Yesterday I posted the communiqué from the Occupy Wall Street non-group stating their one demand. Today I was thinking about what a ludicrous thing it is that the media was applying pressure for them to state what their demands were. I thought about it yesterday too, but there was no making sense of it, so I just had to let it lie.
But today I was thinking about it some more. I thought about it in the context of why that’s such a big deal, the idea of a list of demands. I thought about the meme of public consumption that encourages people to dismiss activism and dissent if it doesn’t have a set agenda – if there isn’t some stated premise or an alternate plan to “make things better”, an idea to change things to the way that the activists want things changed. I thought about how demands make activism seem like a hostage situation. How that also makes it easier to criminalize dissent the way we see that happening so much more in the “free” world.
And I thought, why is that important, the destination, the plan? Is it? Important, I mean? Or is it just an excuse to not do anything. Is there this idea that, unless there is a fool-proof plan that guarantees success, it’s better to sit in the foul excrement that we find ourselves in just in case trying to change will result in us sitting in foul excrement. There’s a disconnect in that logic that simply doesn’t wash. The devil we don’t know is, in all likelihood, no worse than the devil we do know. It’s a devil, right? Maybe we can find a place with fewer devils. Or none. (Although that’s unlikely.)
Whether in business or in life, I’ve found that I am at my most creative, most innovative, most resourceful when forced to be. When I’ve jumped first and asked questions later. When I’ve removed cowardice from my options list of possible reactions. Even when I wasn’t, acting fearlessly forced me to adapt, to think outside the box, to find a way to get from there to wherever else it was I needed to go in whatever way worked.

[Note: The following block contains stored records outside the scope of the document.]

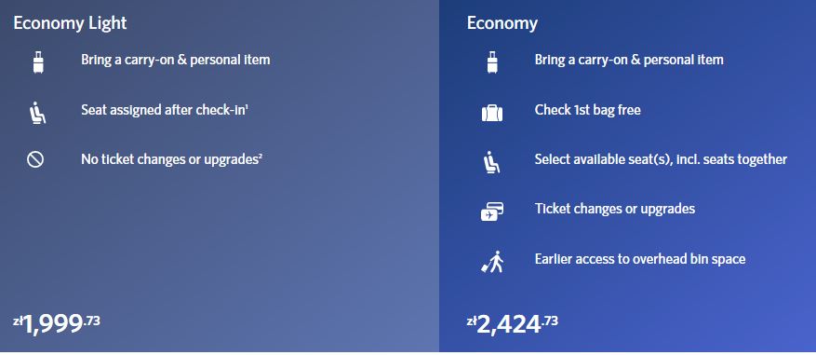This screenshot has height=355, width=816.
Task: Click the Economy Light carry-on suitcase icon
Action: [38, 62]
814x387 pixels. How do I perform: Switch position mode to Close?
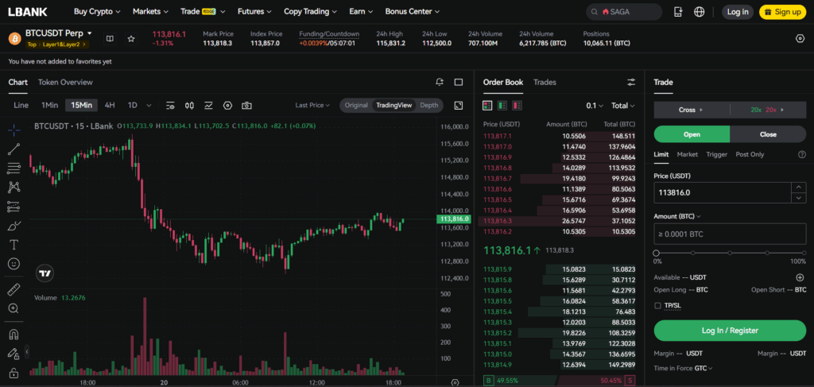coord(768,134)
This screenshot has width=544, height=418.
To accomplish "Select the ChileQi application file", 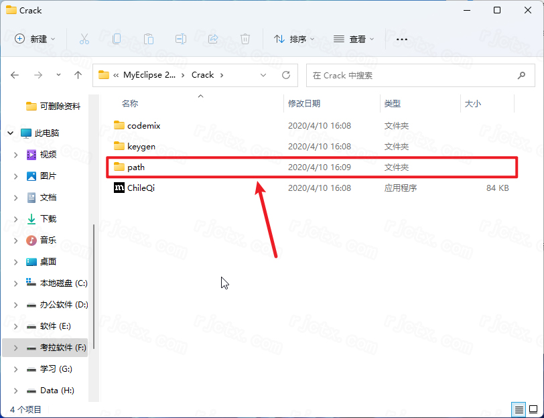I will point(141,188).
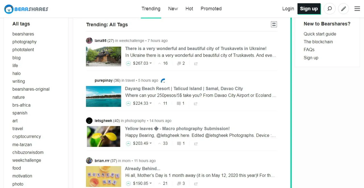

And the absence of the option to go back made it imperative that I find a way through.
The Life Inversion was definitely one of those moments, one I chose. It was a fine moment, but there was only an idea of where I was going, not a real plan. I’ve been making it up as I go since then, and it’s been the best couple and a half years of my life with no shore yet in sight.
So part of me wishes that OWS hadn’t provided their “one demand”, as creative and encompassing and ironic as it was, because now the idiots on TV that speak according to their scripts and the wishes of their bosses will have something to (erroneously) hang their hats on. Those of us that are talking heads will be too dim or thoroughly purchased to acknowledge the irony. The talking heads are paid to be dim and literal. It’s in their contracts, in small, small print between the lines, and even if there’s still and inkling of free thought somewhere in them, the contract (read big paycheck in exchange for compliance) forces them to act otherwise.
And yet, I profoundly love that OWS released their manifesto of demand. You can’t act for the lowest common denominator. You can’t play the games that the media or government wants you to. To do so is to admit defeat from the get go. In that way lies madness, so to speak. So we go off the board for $200, Alex, and break every fucking rule that we can, and hope that enough people see and wake up. We do things completely differently because the way we’ve done it up until now simply and obviously has not, will not, can not work.
And sometimes, the intention is everything. Not the plan, not the lists, not all the thinking in the world about making transitions or redefining economies or restructuring society. Sometimes why is the only thing worth talking about. We need to change. Why? For the disaffected and the impoverished and the dis-empowered, here and everywhere, now and tomorrow. For our children and theirs and theirs Because the strong should fight for the weak. Because today should fight for tomorrow.
So march on OWS. Wish I was there. Who cares how we’re going to get to where we need to go. If we wait for the perfect plan, we’ll never cast off. Let’s just start and get creative once the boat has sailed.